The game of basket ball which is so much in favor at women's colleges just now is really a much modified form of foot ball. The game is played in two halves of twenty minutes each with an intermission of ten minutes. The Rugby rules are generally used. The game was inaugurated at Smith college in 1892, and has since been taken up by all the principal women's schools in the United States. As an athletic exercise its advantages are many and obvious, but it will probably never become popular outside of colleges. It is not a graceful game or a pretty one, and the costume is trying. Certainly it is not a sport in which many girls would care to indulge before a large audience. Almost any exercise in which a woman can excel gracefully and without apparent exertion, such as wheeling, swimming, or shooting, seems within the legitimate feminine sphere. But when a girl gets out in a field before a crowd of on-lookers, and chases a ball, basket or no basket, she cheapens herself. This is not due to prejudice, it is simply not in accordance with the eternal fitness of things.
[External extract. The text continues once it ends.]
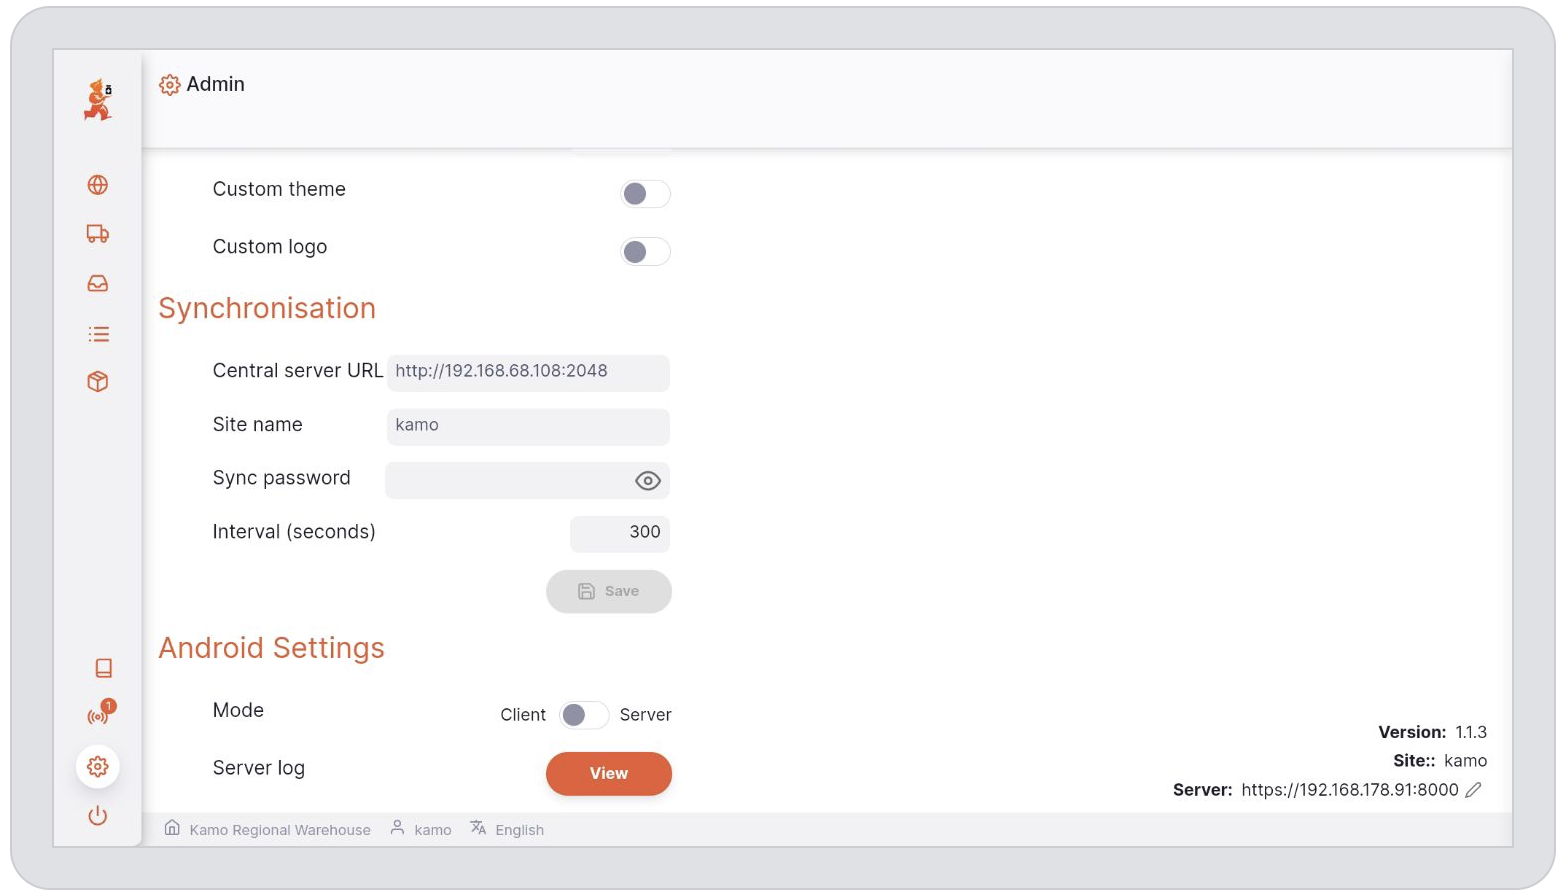Open the Replenishment inbox icon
Considerable excitement has been created by the announcement of the discovery of gold in Newfoundland. This will mean another strong ally for England. The discovery of gold has always had an instantaneous and magical effect upon a country. The gold of South America made Spain what it was in the days of Philip and the Armada. The discovery of gold made civilization possible in South Africa. It transformed California from a half barbarous territory to a great commonwealth. Newfoundland has always been one of the most utterly desolate places on the globe, a mere miserable fishing colony, drawing almost its sole income from the manufacture of cod liver oil. It would be an unique circumstance if that barren island should suddenly be invested with wealth and power, and become the Eldorado of adventurers and center of sensational interest. For wherever that magic metal is found cities spring up in a night and fortunes are made in a day.
Professor Beyer, of Tulane University, has been making some most interesting discoveries at Troy, Louisiana. It seems that this town also is a "high-hilled Troy," being built upon a number of mounds that once served as ancient temples before Columbus made that memorable excursion which, Chicago people say, resulted in the Chicago Exposition. The big central mound was a temple where fire was kept always burning as in the great temple of the Aztecs. The surrounding mounds were probably the palaces of the princes or chiefs. The mud for these mounds had to be brought from a great distance, and when completed they had to be strong enough to resist the overflows to which the country was then subject. This latter fact may account for their excellent state of preservation. Professor Beyer has found a great deal of fine pottery. All the skeletons discovered indicate the extreme age of the mounds and place the date at which this city flourished at something over a thousand years ago.